Se conocía aquella puerta de memoria, sus pliegues, formas, apliques y colores. Había pasado meses observándola desde su ventana. Era la puerta de entrada al edificio de enfrente, donde vivía ella. Su amor. La había visto entrar y salir mil veces por esa puerta. Vigilar la puerta se convirtió en una obsesión...
No le convenció lo que acababa de escribir y lo borró. Se encendió un cigarro y buscó otro argumento. Quería algo cotidiano, algo con lo que el lector se identificase. Empezó a teclear.
Sacó la ropa de la lavadora y vio con estupor que los colores se habían mezclado unos con otros. Eso no era lo peor, las prendas habían encogido. Toda la colada había quedado inservible...
Paró de teclear para leer lo escrito. Una vez que leído borró el bloque de palabras y empezó de nuevo.
Se estaban follando a través del teléfono. Aquello era sexo con palabras, de sus bocas salían sus más íntimos deseos. El único estimulo era el sonido de sus voces. Sus sexos estaban húmedos y lubrificados...
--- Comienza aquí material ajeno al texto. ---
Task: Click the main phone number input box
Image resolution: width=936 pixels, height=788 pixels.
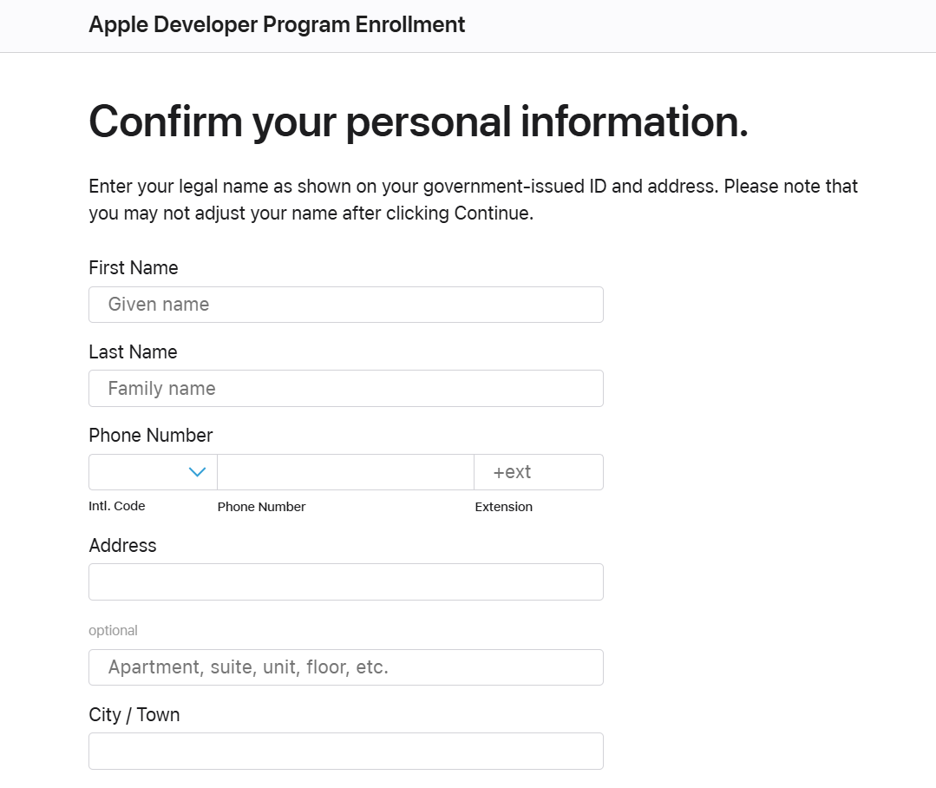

Se atascó con el argumento y pulsó la tecla de suprimir. Le dolía la cabeza, hacia horas que estaba delante de la pantalla del ordenador y la hoja en blanco seguía desafiándole.
Hacía muchísimo frío. Estaban en pleno invierno...
Borró.
El dolor de cabeza era insoportable. Dejó el ordenador para tomarse una aspirina y desentumecer los músculos. Al rato ya estaba frente a la pantalla dispuesto a teclear hasta que de sus dedos saliese humo.
Eran las nueve de la mañana cuando ella llamó a su timbre. Él estaba durmiendo y que le despertasen a aquella hora no le sentó muy bien. Se levantó de la cama furioso, su cabreo se incrementó al abrir la puerta y ver que era ella. Hacía semanas que habían cortado y no comprendía qué hacía allí. La miró enfadado y sin dirigirle la palabra regresó a la cama. Ella cerró la puerta y le siguió hasta el dormitorio. Cuando entró él ya se había metido en la cama. Ella le ofreció un sobre. Él lo cogió y leyó. No entendió el contenido de aquel extraño papel. Ella le aclaró que era un test de embarazo y recalcó que además era positivo. Jamás en su vida se sintió tan confundido....
Revisó sus palabras. Hizo un gesto de aprobación y siguió escribiendo.
...La miró directamente a los ojos buscando la clave, la pista que revelase la broma. Al contrario, en ella sólo había miedo y confusión. Aquello era suficiente, no necesitó más.
- ¿Qué vamos hacer?
- Abortar.- respondió ella...
Leyó. Y borró con rabia los renglones que acababa de escribir. Estaba claro que no era su día. Pensó que la historia de la ropa desteñida no estaba tan mal.
Cuando vio toda esa ropa desteñida estuvo a punto de sufrir un ataque de ira...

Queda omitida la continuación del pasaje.